Hooray for happy days!

-Fluffy

Friday, October 19, 2007

(8) There's no difference between the tear drops and the rain (8)

It has been a really long time since I have posted on my blog. Nobody reads this anymore, but that is ok with me. I don't really feel like writing for anyone but myself right now anyway.

I am just going to write about my life right now and how I feel about it...

I feel like I am too hard on myself sometimes. When I don't have a perfect day, I blame myself for the things that I did wrong. I think that sometimes I really dwell on mean things I say or mean things I do. I don't mean to do or say mean things, I just do sometimes.

I wish that I really felt happy with myself lately. I know it's kind of silly and trite, but I feel lost. Sometimes I feel like nothing that I'm doing is good enough. I know that all of these bad feelings are just because of my attitude, but I can't seem to change it. I keep finding myself slipping back into the same ruts that I thought I'd already moved far away from.

There are so many great things that i have in my life and I know that. I know that I am a truly blessed person and that my Heavenly Father loves me. But sometimes it's really hard for me to love myself inspite of all of that. There are so many things that I can improve at.

The other day I really sat down and did my homework and I realized that most of the things that I "didn't know how to do" I really did know how to do them I was just too lazy or busy, I don't know which one, to really sit down and try them.

Sometimes I just wish that my moods and feelings were more constant than they are... It just feels like I'm on this random rollar coaster or emotions and feelings and every day brings me a different attitude. Somedays I feel like going for it all. I feel like giving my 100% and nothing less. And then other days I feel more like I do today.
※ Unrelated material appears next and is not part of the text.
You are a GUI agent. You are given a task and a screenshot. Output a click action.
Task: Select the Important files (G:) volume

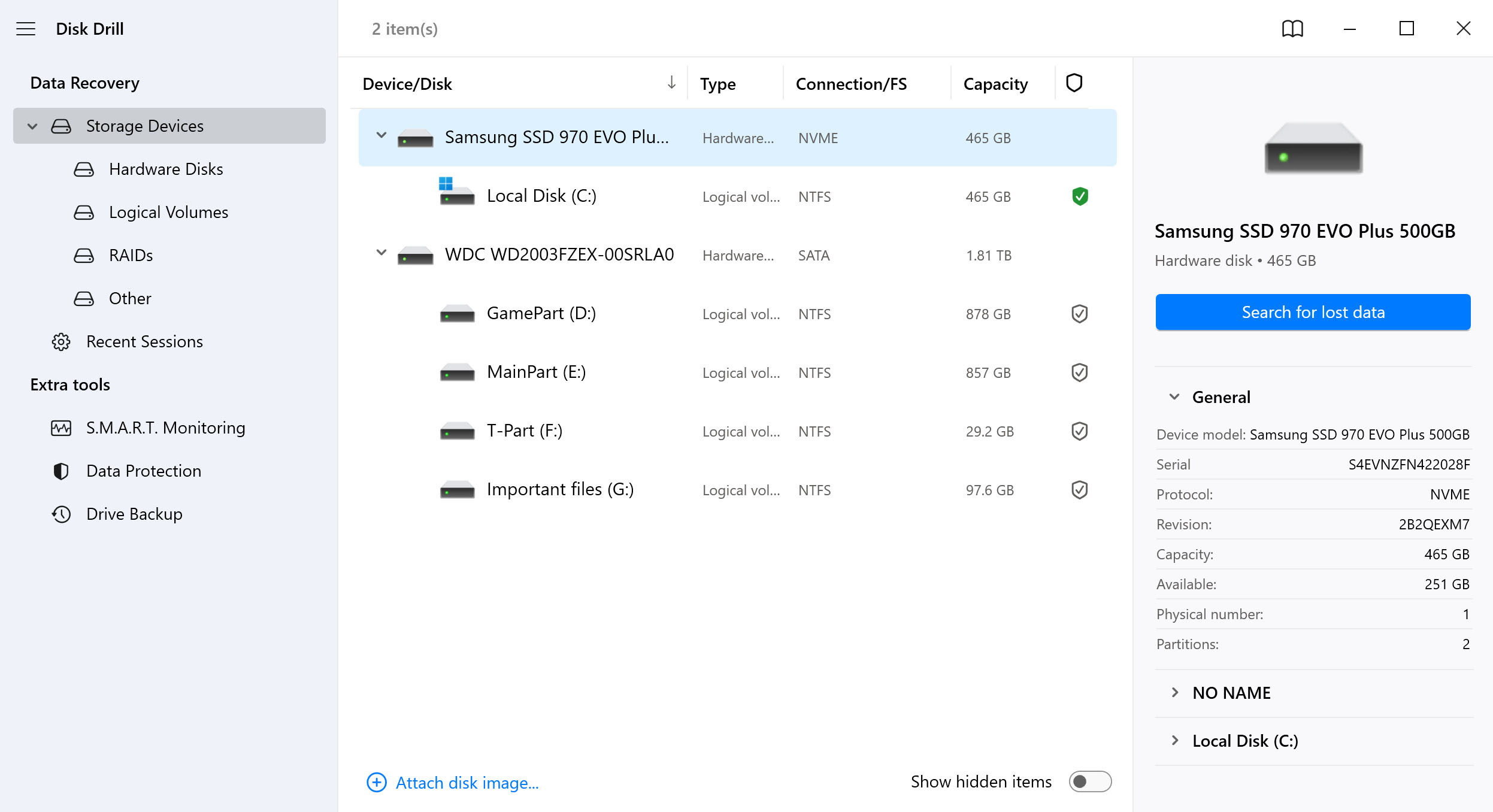coord(559,490)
I feel like I'm an ok person but not really contributing anything. I feel like I'm making mistakes right and left and I'm barely scraping by. I wish I could understand why I feel like this sometimes.

Anyways, sorry (if anyone even reads this) that you have to listen to me be sad. I really do know that I'm blessed and I have such a great life. I just really needed to get a few feelings off my chest. Don't think I'm an unhappy person, it just seems to be harder for me lately. I'll get it figured out though and everything will be better. I think that I even feel a little better right now.